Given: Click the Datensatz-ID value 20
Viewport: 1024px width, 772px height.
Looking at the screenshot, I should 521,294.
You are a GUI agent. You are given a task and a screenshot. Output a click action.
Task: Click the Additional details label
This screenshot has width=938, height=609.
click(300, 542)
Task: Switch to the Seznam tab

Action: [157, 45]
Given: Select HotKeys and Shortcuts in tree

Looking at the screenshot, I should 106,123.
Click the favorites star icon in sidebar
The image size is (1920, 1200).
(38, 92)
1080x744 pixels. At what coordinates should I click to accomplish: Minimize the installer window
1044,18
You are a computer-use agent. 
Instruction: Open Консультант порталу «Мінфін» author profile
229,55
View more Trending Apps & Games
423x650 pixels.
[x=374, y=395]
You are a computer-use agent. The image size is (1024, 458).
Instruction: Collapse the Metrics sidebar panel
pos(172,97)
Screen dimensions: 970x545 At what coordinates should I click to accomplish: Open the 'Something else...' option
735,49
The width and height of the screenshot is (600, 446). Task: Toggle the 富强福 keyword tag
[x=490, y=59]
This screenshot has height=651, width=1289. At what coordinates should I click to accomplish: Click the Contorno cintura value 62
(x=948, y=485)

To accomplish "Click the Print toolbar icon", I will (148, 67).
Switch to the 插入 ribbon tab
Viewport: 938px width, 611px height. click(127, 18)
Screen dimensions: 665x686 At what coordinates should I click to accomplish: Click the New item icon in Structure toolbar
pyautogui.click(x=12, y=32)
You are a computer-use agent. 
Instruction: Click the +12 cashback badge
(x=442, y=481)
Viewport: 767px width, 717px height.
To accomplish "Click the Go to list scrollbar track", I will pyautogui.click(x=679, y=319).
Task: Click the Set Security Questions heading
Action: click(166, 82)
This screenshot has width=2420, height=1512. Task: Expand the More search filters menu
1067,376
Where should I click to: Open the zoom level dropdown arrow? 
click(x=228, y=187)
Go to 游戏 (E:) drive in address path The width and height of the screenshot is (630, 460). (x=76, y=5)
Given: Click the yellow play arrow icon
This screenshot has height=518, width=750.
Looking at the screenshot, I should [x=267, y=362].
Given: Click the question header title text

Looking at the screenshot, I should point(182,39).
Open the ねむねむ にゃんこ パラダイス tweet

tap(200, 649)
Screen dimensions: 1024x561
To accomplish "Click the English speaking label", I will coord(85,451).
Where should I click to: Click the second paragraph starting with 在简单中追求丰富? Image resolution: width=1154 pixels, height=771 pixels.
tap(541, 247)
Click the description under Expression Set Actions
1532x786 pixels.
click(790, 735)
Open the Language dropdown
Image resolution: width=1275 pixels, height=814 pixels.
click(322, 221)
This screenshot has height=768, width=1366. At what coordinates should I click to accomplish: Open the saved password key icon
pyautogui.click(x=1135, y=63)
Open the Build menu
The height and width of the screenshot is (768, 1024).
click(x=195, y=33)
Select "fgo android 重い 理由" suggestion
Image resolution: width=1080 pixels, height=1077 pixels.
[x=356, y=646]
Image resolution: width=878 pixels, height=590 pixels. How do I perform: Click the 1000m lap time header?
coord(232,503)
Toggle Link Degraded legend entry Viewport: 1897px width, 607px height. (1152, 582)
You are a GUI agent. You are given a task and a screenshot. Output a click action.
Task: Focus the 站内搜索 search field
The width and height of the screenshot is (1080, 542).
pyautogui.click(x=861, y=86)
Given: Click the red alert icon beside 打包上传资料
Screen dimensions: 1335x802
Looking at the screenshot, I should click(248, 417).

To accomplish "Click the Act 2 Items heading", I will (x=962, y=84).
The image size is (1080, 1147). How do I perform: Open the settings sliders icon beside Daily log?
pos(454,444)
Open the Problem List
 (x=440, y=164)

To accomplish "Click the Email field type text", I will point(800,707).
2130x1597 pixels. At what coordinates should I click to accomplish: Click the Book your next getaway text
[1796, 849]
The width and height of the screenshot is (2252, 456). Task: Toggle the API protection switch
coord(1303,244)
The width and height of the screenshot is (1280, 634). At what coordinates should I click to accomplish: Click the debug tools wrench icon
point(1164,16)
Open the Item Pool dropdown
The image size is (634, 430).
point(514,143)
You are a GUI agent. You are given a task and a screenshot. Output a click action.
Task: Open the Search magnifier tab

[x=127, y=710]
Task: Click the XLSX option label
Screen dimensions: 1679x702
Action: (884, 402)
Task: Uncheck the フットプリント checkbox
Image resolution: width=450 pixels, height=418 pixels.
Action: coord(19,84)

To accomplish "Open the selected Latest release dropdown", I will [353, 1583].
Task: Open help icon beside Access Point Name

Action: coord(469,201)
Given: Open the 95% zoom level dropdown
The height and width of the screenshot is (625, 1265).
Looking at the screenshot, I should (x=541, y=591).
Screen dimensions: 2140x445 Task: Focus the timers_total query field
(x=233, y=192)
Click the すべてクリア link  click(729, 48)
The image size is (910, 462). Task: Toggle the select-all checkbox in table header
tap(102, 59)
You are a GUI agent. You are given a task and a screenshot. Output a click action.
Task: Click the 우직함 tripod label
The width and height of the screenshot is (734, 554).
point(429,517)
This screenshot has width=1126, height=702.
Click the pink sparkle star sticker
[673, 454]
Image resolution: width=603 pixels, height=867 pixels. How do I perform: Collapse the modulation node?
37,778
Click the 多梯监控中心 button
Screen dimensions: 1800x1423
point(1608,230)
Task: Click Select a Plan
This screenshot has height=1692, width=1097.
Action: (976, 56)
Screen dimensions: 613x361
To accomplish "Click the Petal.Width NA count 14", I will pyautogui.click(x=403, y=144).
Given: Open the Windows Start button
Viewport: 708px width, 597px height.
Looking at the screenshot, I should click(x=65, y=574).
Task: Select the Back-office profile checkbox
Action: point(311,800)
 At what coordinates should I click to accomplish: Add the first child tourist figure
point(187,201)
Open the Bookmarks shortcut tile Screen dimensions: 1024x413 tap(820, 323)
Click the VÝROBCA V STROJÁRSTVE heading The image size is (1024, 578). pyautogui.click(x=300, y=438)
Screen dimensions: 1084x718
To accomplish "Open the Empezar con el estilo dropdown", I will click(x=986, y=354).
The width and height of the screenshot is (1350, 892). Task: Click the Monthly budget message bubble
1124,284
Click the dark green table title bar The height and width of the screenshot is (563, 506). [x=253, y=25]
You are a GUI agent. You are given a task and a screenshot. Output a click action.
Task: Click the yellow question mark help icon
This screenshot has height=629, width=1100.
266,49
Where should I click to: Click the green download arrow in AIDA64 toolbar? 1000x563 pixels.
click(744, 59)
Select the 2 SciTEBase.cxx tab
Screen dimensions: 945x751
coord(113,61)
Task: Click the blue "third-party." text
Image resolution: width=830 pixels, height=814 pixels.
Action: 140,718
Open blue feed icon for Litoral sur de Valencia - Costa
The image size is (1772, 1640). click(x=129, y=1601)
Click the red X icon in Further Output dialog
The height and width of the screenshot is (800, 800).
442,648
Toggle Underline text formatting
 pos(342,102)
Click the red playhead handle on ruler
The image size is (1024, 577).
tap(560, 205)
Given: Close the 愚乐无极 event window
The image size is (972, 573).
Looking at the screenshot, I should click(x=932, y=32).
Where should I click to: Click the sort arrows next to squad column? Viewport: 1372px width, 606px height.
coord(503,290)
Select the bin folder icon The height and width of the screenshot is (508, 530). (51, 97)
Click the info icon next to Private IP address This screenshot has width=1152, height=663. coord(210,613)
..............................
- [TASK ITEM]:
Everything in the data above should be set down again precisely.

- [PROBLEM SOLUTION]:
Given: Click the Datensatz-ID value 20
Viewport: 1024px width, 772px height.
Looking at the screenshot, I should 521,294.
You are a GUI agent. You are given a task and a screenshot. Output a click action.
Task: Click the Additional details label
This screenshot has width=938, height=609.
click(300, 542)
Task: Switch to the Seznam tab

Action: [157, 45]
Given: Select HotKeys and Shortcuts in tree

Looking at the screenshot, I should 106,123.
Click the favorites star icon in sidebar
The image size is (1920, 1200).
(38, 92)
1080x744 pixels. At what coordinates should I click to accomplish: Minimize the installer window
1044,18
You are a computer-use agent. 
Instruction: Open Консультант порталу «Мінфін» author profile
229,55
View more Trending Apps & Games
423x650 pixels.
[x=374, y=395]
You are a computer-use agent. The image size is (1024, 458).
Instruction: Collapse the Metrics sidebar panel
pos(172,97)
Screen dimensions: 970x545 At what coordinates should I click to accomplish: Open the 'Something else...' option
735,49
The width and height of the screenshot is (600, 446). Task: Toggle the 富强福 keyword tag
[x=490, y=59]
This screenshot has height=651, width=1289. At what coordinates should I click to accomplish: Click the Contorno cintura value 62
(x=948, y=485)

To accomplish "Click the Print toolbar icon", I will (148, 67).
Switch to the 插入 ribbon tab
Viewport: 938px width, 611px height. click(127, 18)
Screen dimensions: 665x686 At what coordinates should I click to accomplish: Click the New item icon in Structure toolbar
pyautogui.click(x=12, y=32)
You are a computer-use agent. 
Instruction: Click the +12 cashback badge
(x=442, y=481)
Viewport: 767px width, 717px height.
To accomplish "Click the Go to list scrollbar track", I will pyautogui.click(x=679, y=319).
Task: Click the Set Security Questions heading
Action: click(166, 82)
This screenshot has width=2420, height=1512. Task: Expand the More search filters menu
1067,376
Where should I click to: Open the zoom level dropdown arrow? 
click(x=228, y=187)
Go to 游戏 (E:) drive in address path The width and height of the screenshot is (630, 460). (x=76, y=5)
Given: Click the yellow play arrow icon
This screenshot has height=518, width=750.
Looking at the screenshot, I should [x=267, y=362].
Given: Click the question header title text

Looking at the screenshot, I should point(182,39).
Open the ねむねむ にゃんこ パラダイス tweet

tap(200, 649)
Screen dimensions: 1024x561
To accomplish "Click the English speaking label", I will coord(85,451).
Where should I click to: Click the second paragraph starting with 在简单中追求丰富? Image resolution: width=1154 pixels, height=771 pixels.
tap(541, 247)
Click the description under Expression Set Actions
1532x786 pixels.
click(790, 735)
Open the Language dropdown
Image resolution: width=1275 pixels, height=814 pixels.
click(322, 221)
This screenshot has height=768, width=1366. At what coordinates should I click to accomplish: Open the saved password key icon
pyautogui.click(x=1135, y=63)
Open the Build menu
The height and width of the screenshot is (768, 1024).
click(x=195, y=33)
Select "fgo android 重い 理由" suggestion
Image resolution: width=1080 pixels, height=1077 pixels.
[x=356, y=646]
Image resolution: width=878 pixels, height=590 pixels. How do I perform: Click the 1000m lap time header?
coord(232,503)
Toggle Link Degraded legend entry Viewport: 1897px width, 607px height. (1152, 582)
You are a GUI agent. You are given a task and a screenshot. Output a click action.
Task: Focus the 站内搜索 search field
The width and height of the screenshot is (1080, 542).
pyautogui.click(x=861, y=86)
Given: Click the red alert icon beside 打包上传资料
Screen dimensions: 1335x802
Looking at the screenshot, I should click(248, 417).

To accomplish "Click the Act 2 Items heading", I will (x=962, y=84).
The image size is (1080, 1147). How do I perform: Open the settings sliders icon beside Daily log?
pos(454,444)
Open the Problem List
 (x=440, y=164)

To accomplish "Click the Email field type text", I will point(800,707).
2130x1597 pixels. At what coordinates should I click to accomplish: Click the Book your next getaway text
[1796, 849]
The width and height of the screenshot is (2252, 456). Task: Toggle the API protection switch
coord(1303,244)
The width and height of the screenshot is (1280, 634). At what coordinates should I click to accomplish: Click the debug tools wrench icon
point(1164,16)
Open the Item Pool dropdown
The image size is (634, 430).
point(514,143)
You are a GUI agent. You are given a task and a screenshot. Output a click action.
Task: Open the Search magnifier tab

[x=127, y=710]
Task: Click the XLSX option label
Screen dimensions: 1679x702
Action: (884, 402)
Task: Uncheck the フットプリント checkbox
Image resolution: width=450 pixels, height=418 pixels.
Action: coord(19,84)

To accomplish "Open the selected Latest release dropdown", I will [353, 1583].
Task: Open help icon beside Access Point Name

Action: coord(469,201)
Given: Open the 95% zoom level dropdown
The height and width of the screenshot is (625, 1265).
Looking at the screenshot, I should (x=541, y=591).
Screen dimensions: 2140x445 Task: Focus the timers_total query field
(x=233, y=192)
Click the すべてクリア link  click(729, 48)
The image size is (910, 462). Task: Toggle the select-all checkbox in table header
tap(102, 59)
You are a GUI agent. You are given a task and a screenshot. Output a click action.
Task: Click the 우직함 tripod label
The width and height of the screenshot is (734, 554).
point(429,517)
This screenshot has width=1126, height=702.
Click the pink sparkle star sticker
[673, 454]
Image resolution: width=603 pixels, height=867 pixels. How do I perform: Collapse the modulation node?
37,778
Click the 多梯监控中心 button
Screen dimensions: 1800x1423
point(1608,230)
Task: Click Select a Plan
This screenshot has height=1692, width=1097.
Action: (976, 56)
Screen dimensions: 613x361
To accomplish "Click the Petal.Width NA count 14", I will pyautogui.click(x=403, y=144).
Given: Open the Windows Start button
Viewport: 708px width, 597px height.
Looking at the screenshot, I should click(x=65, y=574).
Task: Select the Back-office profile checkbox
Action: point(311,800)
 At what coordinates should I click to accomplish: Add the first child tourist figure
point(187,201)
Open the Bookmarks shortcut tile Screen dimensions: 1024x413 tap(820, 323)
Click the VÝROBCA V STROJÁRSTVE heading The image size is (1024, 578). pyautogui.click(x=300, y=438)
Screen dimensions: 1084x718
To accomplish "Open the Empezar con el estilo dropdown", I will click(x=986, y=354).
The width and height of the screenshot is (1350, 892). Task: Click the Monthly budget message bubble
1124,284
Click the dark green table title bar The height and width of the screenshot is (563, 506). [x=253, y=25]
You are a GUI agent. You are given a task and a screenshot. Output a click action.
Task: Click the yellow question mark help icon
This screenshot has height=629, width=1100.
266,49
Where should I click to: Click the green download arrow in AIDA64 toolbar? 1000x563 pixels.
click(744, 59)
Select the 2 SciTEBase.cxx tab
Screen dimensions: 945x751
coord(113,61)
Task: Click the blue "third-party." text
Image resolution: width=830 pixels, height=814 pixels.
Action: 140,718
Open blue feed icon for Litoral sur de Valencia - Costa
The image size is (1772, 1640). click(x=129, y=1601)
Click the red X icon in Further Output dialog
The height and width of the screenshot is (800, 800).
442,648
Toggle Underline text formatting
 pos(342,102)
Click the red playhead handle on ruler
The image size is (1024, 577).
tap(560, 205)
Given: Close the 愚乐无极 event window
The image size is (972, 573).
Looking at the screenshot, I should click(x=932, y=32).
Where should I click to: Click the sort arrows next to squad column? Viewport: 1372px width, 606px height.
coord(503,290)
Select the bin folder icon The height and width of the screenshot is (508, 530). (51, 97)
Click the info icon next to Private IP address This screenshot has width=1152, height=663. coord(210,613)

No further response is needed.